Zur Merkliste hinzufügen

Historische Nacht in Manchester: Bei den Brit Awards 2026 dominierte Olivia Dean mit vier Preisen.

Zum ersten Mal in der 46-jährigen Geschichte der BRIT Awards fand die Verleihung außerhalb von London statt. Die brandneue Co-op Live Arena in Manchester bildete die Kulisse für eine Nacht, die ganz im Zeichen einer Künstlerin stand: Olivia Dean (26). Mit insgesamt vier Auszeichnungen (fünf Nominierungen) war sie die unangefochtene Siegerin des Abends und setzte sich in den wichtigsten Kategorien gegen die Crème de la Crème der britischen Musikszene durch.

Vier Brit Awards für Olivia Dean

Nach ihrem Durchbruch im Jahr 2025 dominierte Dean die Preisverleihung und gewann unter anderem den Preis für das britische Album des Jahres für „The Art Of Loving“. Dabei verwies sie Schwergewichte wie Dave („The Boy Who Played The Harp“), Sam Fender („People Watching“) und Lily Allen („West End Girl“) auf die Plätze.

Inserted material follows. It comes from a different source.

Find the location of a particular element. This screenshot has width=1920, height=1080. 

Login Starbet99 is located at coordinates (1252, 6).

Zusätzlich sicherte sie sich den Titel als Artist of the Year gegen hochkarätige Konkurrenz wie Little Simz, Fred Again.. und PinkPantheress. Auch in der Kategorie Best Pop Act war sie nicht zu schlagen, wo sie unter anderem gegen RAYE und JADE triumphierte. Ihren vierten Erfolg feierte sie gemeinsam mit Sam Fender in der Kategorie Song des Jahres für ihre Kollaboration „Rein Me In“.

Wolf Alice wurde als beste britische Band ausgezeichnet, Rapper Dave in der Kategorie „Hip-Hop, Grime & Rap“. Lola Young, die wie Olivia Dean in fünf Kategorien nominiert war, wurde als „Breakthrough Artist“ geehrt. In der Kategorie Alternative/Rock konnte Sam Fender seine Vormachtstellung behaupten und gewann gegen Bands wie Wolf Alice und Wet Leg.

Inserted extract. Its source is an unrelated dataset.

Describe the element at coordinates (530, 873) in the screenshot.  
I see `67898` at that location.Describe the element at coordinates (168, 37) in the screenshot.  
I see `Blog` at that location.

Rosalía als beste internationale Künstlerin

Auch einige internationale Künstlerinnen und Künstler wurden geehrt: Die Spanierin Rosalía wurde zur besten internationalen Künstlerin gekürt und setzte sich dabei gegen globale Superstars wie Taylor Swift, Lady Gaga und Sabrina Carpenter durch.

Musikgeschichte schrieben Rosé und Bruno Mars. Ihr Hit „APT.“ gewann als erster K-Pop-Beitrag überhaupt einen Brit Award und schlug dabei Favoriten wie Lady Gaga & Bruno Mars („Die With A Smile“) sowie Gracie Abrams. Die US-Indie-Band Geese sorgte für eine Überraschung, indem sie sich gegen etablierte Acts wie Tame Impala und HAIM behauptete.

Emotionale Momente

Ein bewegender Höhepunkt war die posthume Ehrung von Ozzy Osbourne, der im Juli verstorben war. Er erhielt den Lifetime Achievement Award, gewürdigt durch eine Tribute-Performance von Robbie Williams und ehemaligen Bandmitgliedern wie Zakk Wylde und Robert Trujillo.

In seiner Heimatstadt Manchester wurde zudem Noel Gallagher als Songwriter des Jahres gefeiert, nachdem er zuvor mit der Oasis-Reunion-Tour weltweit für Schlagzeilen gesorgt hatte. Eine weitere Premiere feierte PinkPantheress, die als erste Frau überhaupt und zugleich jüngste Preisträgerin als Producer of the Year ausgezeichnet wurde.

Die Show bot ein Staraufgebot der Extraklasse. Harry Styles kehrte nach drei Jahren Pause auf die Bühne zurück und performte seine neue Single „Aperture“, während Rosalía das Publikum mit einem Überraschungsgast – der isländischen Ikone Björk – und „Berghain“ in Staunen versetzte. Weitere Auftritte von Wolf Alice, Mark Ronson, Alex Warren und den K-Pop-Stars HUNTR/X machten den Abend in Manchester zu einem Musikevent der Superlative.

Comedian Jack Whitehall (37) führte zum sechsten Mal durch die Preisverleihung.